The Long View 2005-08-17: Bananas & World Domination

It would appear that John won this bet:

I would give Bill better odds at the Secretary Generalship than I would Hillary for president.

Bananas & World Domination

Forget global warming; here's an ecological crisis you can get your teeth into:

the

We are also told that this banana famine has become lodged in the folk memory, in rather the way that an outbreak of pestilence is recalled in "Ring Around the Rosey":

Some of the shortages during that time entered the fabric of popular culture; the 1923 musical hit "Yes! We Have No Bananas"

The banana famine had worldwide repercussions, as Otto Friedrich noted in his popular history of the Weimar Republic, Before the Deluge (1972):

In Berlin, where ["Yes, We Have No Bananas] was sung everywhere under the mysteriously literal title of "Ausgerechnet Bananen" ["Bananas Especially"?--JJR], it irritated a song writer named Hermann Frey to such an extent that he wrote a burlesque of it under the title: "My Parrot Doesn't Eat Hardboiled Eggs." To his dismay, it became one of the year's biggest hits, even leading to a court case in which a Berlin matron prosecuted her maid because the girl, trying to test the accuracy of the song, had fed hard-boiled eggs to the family's aged parrot, whereupon it died.

History is full of small, poignant tragedies.

* * *

Robert Graves once said that a gentleman who has not read a book he reviews must praise it. What, then, should we infer about the character of Spengler at Asia Times, who has this to say in his latest demographic jeremiad, Why nations die?

Collapse: How Societies Choose to Fail or Succeed

Actually, Collapse is one piece of piffle I have not read either, so perhaps it is ungentlemanly of me to agree that, to judge from the many reviews I have seen, the books sounds like nonsense on stilts. In any case, Spengler goes on to spew this stream of bile:

Why should the peculiar circumstances that killed obscure populations in remote places make a geography professor's book into a bestseller? Evidently the topic of mass extinction commands the attention of the reading public, although the reading public wants to look for the causes of mass extinction in all but the most obvious place, which is the mirror.

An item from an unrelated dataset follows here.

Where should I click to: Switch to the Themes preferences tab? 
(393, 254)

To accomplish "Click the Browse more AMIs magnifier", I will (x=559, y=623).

His argument is that ecologically aware publics tend to consist of couples who live in McMansions with their cats, or perhaps 1.5 children. Nonetheless, I know at least one family of the academic class who may make good the European demographic deficit all by themselves.

* * *

Bill Clinton's third inauguration is scheduled for September; or so Jennifer Senior characterizes the beginning of a new philanthropic enterprise called the Clinton Global Initiative. Bill Clinton is not the first president to have ambitions after his presidency; Theodore Roosevelt seems to have tried to organize a proto-NATO, which he hoped to lead. In a piece entitled Bill Clinton's Plan for World Domination, Senior describes, and speculates about, Clinton's future:

And maybe--just maybe--he'll figure out a way to use this new, internationalist phase of his life as a dress rehearsal for his future and final act, as secretary-general of the U.N. When he's 75, say. "I just don’t know," Clinton says, stammering a bit, as he leaves the genocide memorial and heads back into his SUV. "There's never been an American secretary-general. So you know, I just, I, I can’t imagine it would ever really happen." He considers. "I mean, if Hillary weren't in politics, if we didn't have anything else to do, if I were lucid and strong, if someone really wanted me to do it, I guess I’d think about it."

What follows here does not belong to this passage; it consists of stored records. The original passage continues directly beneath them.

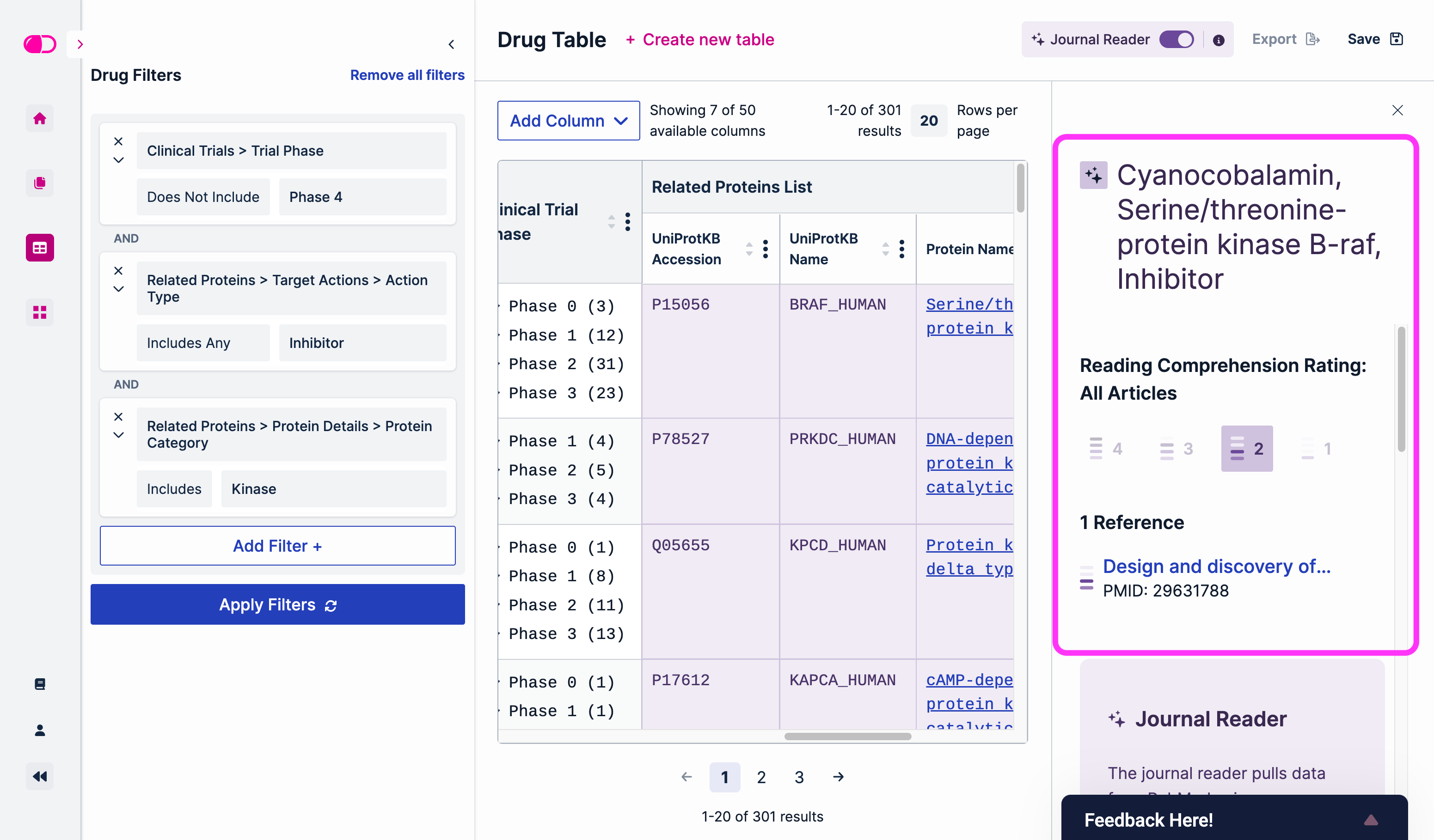Open the grid dashboard sidebar icon
The width and height of the screenshot is (1434, 840).
pyautogui.click(x=39, y=312)
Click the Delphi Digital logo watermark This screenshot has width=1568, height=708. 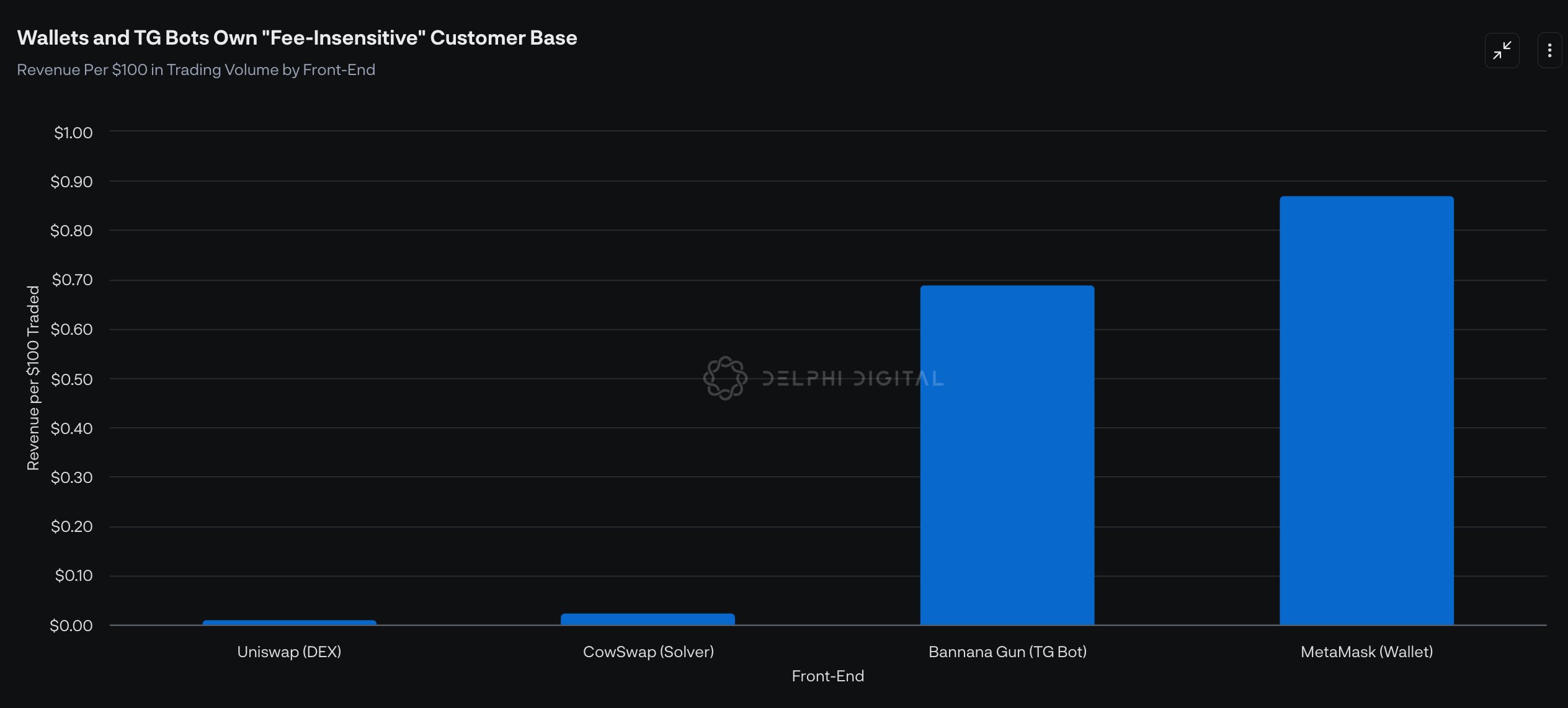point(724,378)
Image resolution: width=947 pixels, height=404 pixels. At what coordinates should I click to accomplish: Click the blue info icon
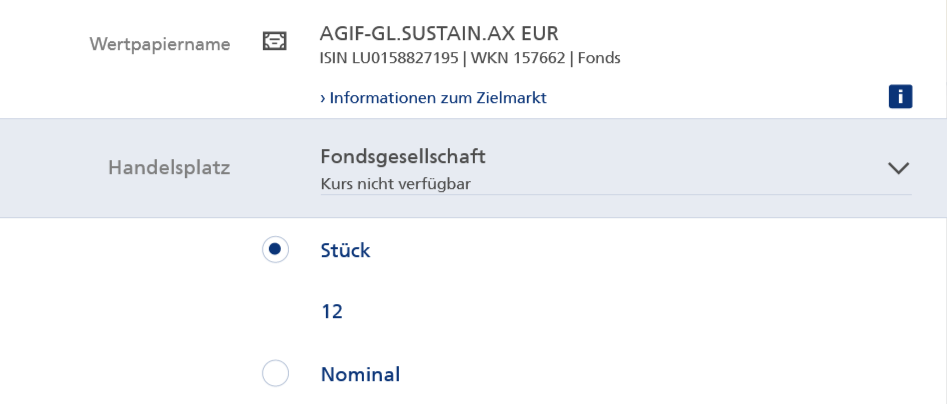[x=900, y=97]
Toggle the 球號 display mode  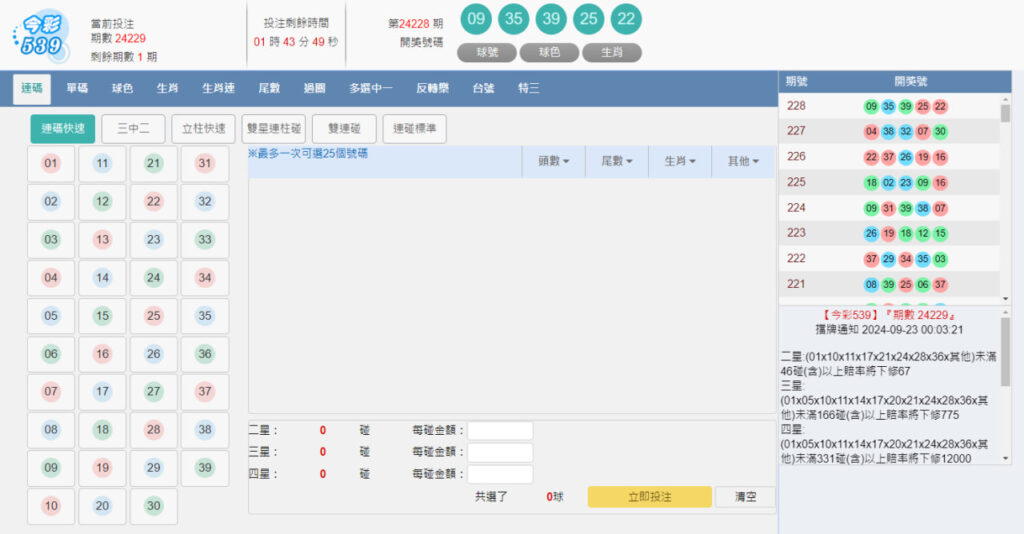click(486, 53)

But is he running for office?

Then he jumps into the car and heads to the airport, where he'll shortly be leaving for the Canary Islands--a seventeen-hour flight, to a place where he'll spend a single day.

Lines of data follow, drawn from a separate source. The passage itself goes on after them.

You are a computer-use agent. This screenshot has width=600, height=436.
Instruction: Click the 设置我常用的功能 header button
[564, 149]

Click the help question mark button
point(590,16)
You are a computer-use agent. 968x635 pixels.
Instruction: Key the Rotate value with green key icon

I would give Bill better odds at the Secretary Generalship than I would Hillary for president.

* * *

Speaking of eschatological signs, I came across a new one recently when I read G. K. Chesterton's second novel, The Ball and the Cross. Originally a serial, it was published as a book in 1910. Since then, it has been much neglected, with good reason. It has its points, though.

It introduced me to the term eleutheromania. That means "a strong desire for freedom," which in the book is classed as a pathology . We need not dwell on exactly how Professor Lucifer contrives to have all of England declared an insane asylum, with himself as warder. What struck me was the interpretation that one of the protagonists put on the fact that all the characters who appeared in the story happened to be gathered together in the same institution for the climax:

An apocalypse is the opposite of a dream. A dream is falser than the outer life. But the end of the world is more actual than the world it ends. I don't say that this is really the end of the world, but it's something like that--it's the end of something. All the people are crowding into one corner. Everything is coming to a point.

The notion that the whole world will be united in the endtime is not new. This, however, is the first time I have seen that idea expressed in terms of universal social intercourse. Thus we see the cell phone in a sinister new light.